Sept. 29: Japanese fast-fashion giant Uniqlo sets for global expansion, as it prepares to open two major stores in New York and reopen a renovated one in London in October. Its latest weapon is Uniqlo Innovation Project, high-performance clothing by fashion director Nicola Formichetti, who’s also Lady Gaga’s stylist and Mugler’s designer; design director Naoki Takizawa, and creative director Kashiwa Sato.


  Uniqlo head Tadashi Yanai is on track to realize his goal of becoming the largest specialty fashion retailer in the world by 2020. The New York stores draw crowds of more than 30,000 in their debuts.

Sept. 30: Isaac Mizrahi’s licensing business, IM Ready-Made LLC, is bought by XCEL Brands for $31.5 million. Xcel will go public through a reverse merger agreement with NetFabrics Holdings Inc., with the new entity being a publicly held brand licensing and management firm whose priority will be to acquire brands.

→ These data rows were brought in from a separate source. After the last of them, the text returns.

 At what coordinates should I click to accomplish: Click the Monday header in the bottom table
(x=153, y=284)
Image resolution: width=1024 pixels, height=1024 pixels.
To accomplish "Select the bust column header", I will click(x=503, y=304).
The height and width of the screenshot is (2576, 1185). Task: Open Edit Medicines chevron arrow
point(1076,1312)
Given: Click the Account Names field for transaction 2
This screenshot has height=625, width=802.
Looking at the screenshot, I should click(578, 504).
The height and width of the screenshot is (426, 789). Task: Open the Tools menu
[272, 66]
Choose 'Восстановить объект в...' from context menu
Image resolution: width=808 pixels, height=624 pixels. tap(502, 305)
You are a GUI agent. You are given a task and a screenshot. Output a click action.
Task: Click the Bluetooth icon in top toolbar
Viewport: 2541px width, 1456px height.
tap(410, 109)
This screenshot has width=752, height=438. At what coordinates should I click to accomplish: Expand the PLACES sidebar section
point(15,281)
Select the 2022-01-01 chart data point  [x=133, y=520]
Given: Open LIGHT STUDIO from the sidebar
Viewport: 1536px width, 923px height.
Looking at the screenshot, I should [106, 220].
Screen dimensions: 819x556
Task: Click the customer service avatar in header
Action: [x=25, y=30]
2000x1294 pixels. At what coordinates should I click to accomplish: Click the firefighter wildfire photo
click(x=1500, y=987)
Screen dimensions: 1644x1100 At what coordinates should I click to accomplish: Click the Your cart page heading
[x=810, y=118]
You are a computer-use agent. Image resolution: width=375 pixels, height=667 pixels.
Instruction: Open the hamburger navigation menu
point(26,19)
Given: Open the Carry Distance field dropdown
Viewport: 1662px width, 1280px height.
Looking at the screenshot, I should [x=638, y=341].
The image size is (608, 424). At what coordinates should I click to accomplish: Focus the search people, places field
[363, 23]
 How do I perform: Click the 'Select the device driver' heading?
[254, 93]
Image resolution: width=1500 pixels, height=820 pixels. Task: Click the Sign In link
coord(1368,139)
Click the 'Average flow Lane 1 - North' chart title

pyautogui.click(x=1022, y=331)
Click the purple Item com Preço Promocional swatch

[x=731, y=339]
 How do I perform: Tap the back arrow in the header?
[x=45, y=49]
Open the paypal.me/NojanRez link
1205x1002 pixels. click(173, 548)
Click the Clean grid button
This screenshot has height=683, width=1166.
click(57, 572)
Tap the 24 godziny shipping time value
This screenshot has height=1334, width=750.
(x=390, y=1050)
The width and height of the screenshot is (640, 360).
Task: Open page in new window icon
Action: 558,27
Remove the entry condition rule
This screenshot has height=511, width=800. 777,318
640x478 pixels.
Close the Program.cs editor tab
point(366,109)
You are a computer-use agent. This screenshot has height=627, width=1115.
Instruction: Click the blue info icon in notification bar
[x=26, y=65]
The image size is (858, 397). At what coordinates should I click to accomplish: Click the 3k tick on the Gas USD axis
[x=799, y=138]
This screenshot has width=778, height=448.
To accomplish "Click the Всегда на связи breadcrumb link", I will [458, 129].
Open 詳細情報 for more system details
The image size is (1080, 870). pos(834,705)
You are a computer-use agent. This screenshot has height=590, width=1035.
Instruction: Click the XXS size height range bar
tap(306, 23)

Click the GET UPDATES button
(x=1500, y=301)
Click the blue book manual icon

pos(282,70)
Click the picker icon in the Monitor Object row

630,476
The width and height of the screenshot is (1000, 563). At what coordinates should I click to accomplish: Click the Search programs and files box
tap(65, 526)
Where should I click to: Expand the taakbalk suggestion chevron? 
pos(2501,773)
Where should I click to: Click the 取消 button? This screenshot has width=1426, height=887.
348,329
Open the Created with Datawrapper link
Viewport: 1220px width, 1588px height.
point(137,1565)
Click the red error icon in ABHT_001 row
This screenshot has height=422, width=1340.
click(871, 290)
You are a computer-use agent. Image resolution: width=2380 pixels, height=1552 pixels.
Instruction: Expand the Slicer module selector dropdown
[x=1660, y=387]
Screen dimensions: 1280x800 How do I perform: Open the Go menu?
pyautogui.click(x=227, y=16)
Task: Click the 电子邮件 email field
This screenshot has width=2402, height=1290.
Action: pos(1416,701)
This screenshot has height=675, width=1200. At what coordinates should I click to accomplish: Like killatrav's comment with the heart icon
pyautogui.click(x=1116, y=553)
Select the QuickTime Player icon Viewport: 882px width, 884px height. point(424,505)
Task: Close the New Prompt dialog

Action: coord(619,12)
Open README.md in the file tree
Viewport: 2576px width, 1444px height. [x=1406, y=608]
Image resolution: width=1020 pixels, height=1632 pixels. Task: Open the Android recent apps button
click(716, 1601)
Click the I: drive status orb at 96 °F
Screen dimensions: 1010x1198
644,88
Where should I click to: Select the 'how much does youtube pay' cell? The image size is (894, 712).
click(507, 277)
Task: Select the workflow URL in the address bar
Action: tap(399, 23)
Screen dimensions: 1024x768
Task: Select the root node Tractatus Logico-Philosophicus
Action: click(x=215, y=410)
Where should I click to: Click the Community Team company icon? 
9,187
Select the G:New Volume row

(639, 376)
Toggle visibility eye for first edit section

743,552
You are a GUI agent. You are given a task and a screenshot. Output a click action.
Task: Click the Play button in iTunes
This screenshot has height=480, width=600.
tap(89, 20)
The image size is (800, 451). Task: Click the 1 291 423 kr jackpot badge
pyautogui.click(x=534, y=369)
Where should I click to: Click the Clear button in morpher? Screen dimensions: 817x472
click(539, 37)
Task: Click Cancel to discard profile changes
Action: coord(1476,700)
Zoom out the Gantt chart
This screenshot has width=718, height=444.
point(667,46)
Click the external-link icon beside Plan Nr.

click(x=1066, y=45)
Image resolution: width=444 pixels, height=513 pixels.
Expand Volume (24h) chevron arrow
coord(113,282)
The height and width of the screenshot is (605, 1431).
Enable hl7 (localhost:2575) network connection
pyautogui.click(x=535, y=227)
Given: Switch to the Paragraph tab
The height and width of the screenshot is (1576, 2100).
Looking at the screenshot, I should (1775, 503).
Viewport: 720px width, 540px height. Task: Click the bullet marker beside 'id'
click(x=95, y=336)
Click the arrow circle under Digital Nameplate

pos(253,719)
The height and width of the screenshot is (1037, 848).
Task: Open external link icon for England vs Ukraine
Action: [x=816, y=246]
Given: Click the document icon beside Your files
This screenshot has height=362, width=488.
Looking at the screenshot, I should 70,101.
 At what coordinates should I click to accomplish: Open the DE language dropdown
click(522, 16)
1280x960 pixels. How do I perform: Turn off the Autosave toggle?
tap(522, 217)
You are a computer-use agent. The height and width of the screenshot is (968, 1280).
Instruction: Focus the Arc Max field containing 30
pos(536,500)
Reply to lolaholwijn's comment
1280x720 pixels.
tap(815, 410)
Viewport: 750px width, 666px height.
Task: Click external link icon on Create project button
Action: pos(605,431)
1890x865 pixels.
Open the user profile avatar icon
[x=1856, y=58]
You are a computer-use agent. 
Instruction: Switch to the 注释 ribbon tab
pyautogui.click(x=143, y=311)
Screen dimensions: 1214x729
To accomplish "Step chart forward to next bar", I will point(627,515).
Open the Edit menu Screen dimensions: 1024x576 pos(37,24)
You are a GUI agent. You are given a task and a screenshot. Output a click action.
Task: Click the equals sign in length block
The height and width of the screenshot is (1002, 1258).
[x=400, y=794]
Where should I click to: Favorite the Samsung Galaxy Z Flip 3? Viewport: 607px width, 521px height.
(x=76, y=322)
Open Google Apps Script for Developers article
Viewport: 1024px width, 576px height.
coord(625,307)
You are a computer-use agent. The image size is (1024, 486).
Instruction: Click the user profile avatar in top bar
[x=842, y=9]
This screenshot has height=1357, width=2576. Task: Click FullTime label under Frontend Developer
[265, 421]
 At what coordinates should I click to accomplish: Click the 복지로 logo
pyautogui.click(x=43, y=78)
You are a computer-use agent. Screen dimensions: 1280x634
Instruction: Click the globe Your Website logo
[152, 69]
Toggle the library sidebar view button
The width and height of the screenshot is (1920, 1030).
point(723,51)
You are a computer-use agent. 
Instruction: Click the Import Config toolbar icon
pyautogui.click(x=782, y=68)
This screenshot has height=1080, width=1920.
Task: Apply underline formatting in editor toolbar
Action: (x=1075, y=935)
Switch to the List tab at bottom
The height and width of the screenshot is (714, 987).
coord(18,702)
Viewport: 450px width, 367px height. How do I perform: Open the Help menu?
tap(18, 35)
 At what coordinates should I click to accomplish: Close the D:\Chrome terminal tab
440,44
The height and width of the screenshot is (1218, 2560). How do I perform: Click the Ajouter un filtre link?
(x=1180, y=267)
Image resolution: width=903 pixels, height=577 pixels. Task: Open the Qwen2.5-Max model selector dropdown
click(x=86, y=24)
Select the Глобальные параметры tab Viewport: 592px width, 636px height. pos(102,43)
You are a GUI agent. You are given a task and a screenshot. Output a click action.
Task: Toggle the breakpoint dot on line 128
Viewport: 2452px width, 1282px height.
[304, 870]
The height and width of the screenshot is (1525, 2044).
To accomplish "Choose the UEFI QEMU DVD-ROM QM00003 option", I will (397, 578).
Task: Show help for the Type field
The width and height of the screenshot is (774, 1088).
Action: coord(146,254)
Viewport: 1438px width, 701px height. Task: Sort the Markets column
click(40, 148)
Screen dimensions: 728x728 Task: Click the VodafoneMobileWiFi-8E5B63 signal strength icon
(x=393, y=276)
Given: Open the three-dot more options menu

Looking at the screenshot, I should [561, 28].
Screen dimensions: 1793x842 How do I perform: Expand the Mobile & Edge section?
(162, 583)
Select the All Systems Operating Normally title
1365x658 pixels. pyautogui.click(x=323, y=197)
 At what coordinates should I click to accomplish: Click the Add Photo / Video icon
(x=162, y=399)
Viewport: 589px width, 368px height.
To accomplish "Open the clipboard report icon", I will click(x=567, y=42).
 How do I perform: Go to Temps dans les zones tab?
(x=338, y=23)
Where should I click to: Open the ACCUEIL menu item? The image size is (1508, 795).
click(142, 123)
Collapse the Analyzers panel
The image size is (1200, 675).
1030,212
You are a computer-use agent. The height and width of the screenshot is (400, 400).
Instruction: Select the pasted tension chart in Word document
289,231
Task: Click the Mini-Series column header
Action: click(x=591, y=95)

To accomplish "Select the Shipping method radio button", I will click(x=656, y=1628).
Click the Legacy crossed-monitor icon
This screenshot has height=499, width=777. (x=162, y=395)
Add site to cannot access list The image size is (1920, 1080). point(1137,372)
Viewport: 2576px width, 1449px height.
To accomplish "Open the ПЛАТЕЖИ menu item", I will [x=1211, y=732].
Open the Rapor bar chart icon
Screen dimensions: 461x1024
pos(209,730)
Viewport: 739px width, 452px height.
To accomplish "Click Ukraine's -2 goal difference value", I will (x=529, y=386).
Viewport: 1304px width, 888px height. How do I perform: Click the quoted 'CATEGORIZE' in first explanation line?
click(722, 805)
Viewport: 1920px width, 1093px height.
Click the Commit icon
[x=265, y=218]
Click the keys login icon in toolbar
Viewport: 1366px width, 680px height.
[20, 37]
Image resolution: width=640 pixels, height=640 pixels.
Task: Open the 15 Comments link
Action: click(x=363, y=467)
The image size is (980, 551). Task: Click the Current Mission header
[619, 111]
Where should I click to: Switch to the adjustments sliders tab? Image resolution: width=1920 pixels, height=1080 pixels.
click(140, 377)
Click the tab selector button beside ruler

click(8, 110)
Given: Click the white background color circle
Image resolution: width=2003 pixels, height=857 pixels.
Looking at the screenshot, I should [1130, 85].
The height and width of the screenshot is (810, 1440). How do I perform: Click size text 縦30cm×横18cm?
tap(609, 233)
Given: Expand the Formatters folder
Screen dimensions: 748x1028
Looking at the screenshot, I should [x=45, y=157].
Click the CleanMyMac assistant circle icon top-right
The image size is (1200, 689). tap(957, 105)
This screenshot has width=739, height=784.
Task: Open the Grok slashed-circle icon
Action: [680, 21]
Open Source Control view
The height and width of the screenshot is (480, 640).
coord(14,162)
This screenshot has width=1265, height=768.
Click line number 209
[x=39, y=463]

THE UPSHOT: Mizrahi becomes a very wealthy man—and could become even richer. Plans call for additional licensing deals for apparel, footwear and home categories to launch at better retailers in fall 2012. If they hit certain minimums in royalties generated by the Mizrahi trademarks over a four-year period, Xcel will pay the designer up to $32.7 million more in cash or stock.

Oct. 3: Target hints at it on its Twitter feed, but WWD breaks that Jason Wu will be the next designer to collaborate with the mass merchant. The news follows the highly successful Missoni for Target line launch in September, which brought the retailer’s Web server to its knees.

Wu merch will be in-store starting in February for about a month—if it lasts that long—priced from $19.99 to $59.99. (Missoni’s collection sold out in a day.)

Oct. 5: The U.S. Congress is considering legislation to force China to deal with the value of its currency, and a potential trade war with America’s biggest trading partner is brewing.

THE UPSHOT:  The Senate passes legislation that could ultimately lead to punitive tariffs on Chinese imports. The measure goes to the House. China calls the legislation a “grave” violation of  WTO rules and the wrong solution for solving America’s economic woes. The bill is stalled in the House at press time.


Oct. 5: Apple co-founder Steve Jobs dies.

THE UPSHOT: Jobs is lauded as a true innovator, a pioneer not only in the technology realm but in retailing (relentless service, cool product and store space, limited sku’s, constant newness); publishing (iPad apps give Apple unprecedented power with major magazine publishers); modern, functional design; pop culture, and in shaping the lives of generations.


Oct. 5: Giorgio Armani readies to unveil a Web site that represents its first global online flagship. The store will contain five of the group’s brands—the signature line, Emporio Armani, Armani Collezioni, Armani Jeans and Armani Junior. It will be operated by Yoox Group, be active in 30 countries in Europe plus the U.S., Japan and China, and in four languages—Italian, English, French and Japanese. It will also offer mobile commerce via the iPhone, iPad and Android phones.

Since its launch, armani.com garners 10 million page views a month, compared to 2 million prelaunch.